REFLECTIONS ON LIFE, LOVE, AND LIBERTY

A sincere if measured attempt to impart both wisdom and urgency.

The former presidential candidate mines those moments and pet projects easily overlooked during the course of a high-profile career.

Clinton has more former roles, titles, and experiences to account for and reflect on than most. In the opening pages of her latest memoir, she promises a series of conversational snippets that make it “feel like sitting with me at a dinner party.” Thus, the net of content is cast wide—especially given the book’s relatively short length—and jumps between her roles in both personal relationships and presidential administrations and her musings on issues facing America today, like political polarization, the repeal of Roe v. Wade, and threats to democracy posed by Donald Trump. Readers expecting a new intimacy from Clinton will not find it here; her acknowledged “midwestern reticence” erects guardrails to keep her within her comfort zone. Occasionally, she cannot resist reminding readers of what she has been right about all along.
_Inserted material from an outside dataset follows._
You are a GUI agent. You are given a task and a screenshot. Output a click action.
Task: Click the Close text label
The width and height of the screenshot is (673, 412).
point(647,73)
Yet Clinton’s understanding of her own aging and dwindling number of “tomorrows” stays some of the temptation to pontificate and prompts her to “open up,” both in pursuing new professional contexts and in giving readers poignant, if small, windows into her personal grief, faith, and intentionality and investment in relationships. Unsurprisingly, persistence and resilience, as shown not only by courageous women worldwide but also by the United States, remain her thematic lighthouses. Rather than a vacant, Pollyannaish cheer, these twin drumbeats pound both above and beneath the book’s subtext, marking a thought-provoking and motivating push-pull between Clinton’s realism, anxiety, and optimism, no longer bound by the lenses and soundbites of campaigns and stump speeches and profoundly significant in the current political moment.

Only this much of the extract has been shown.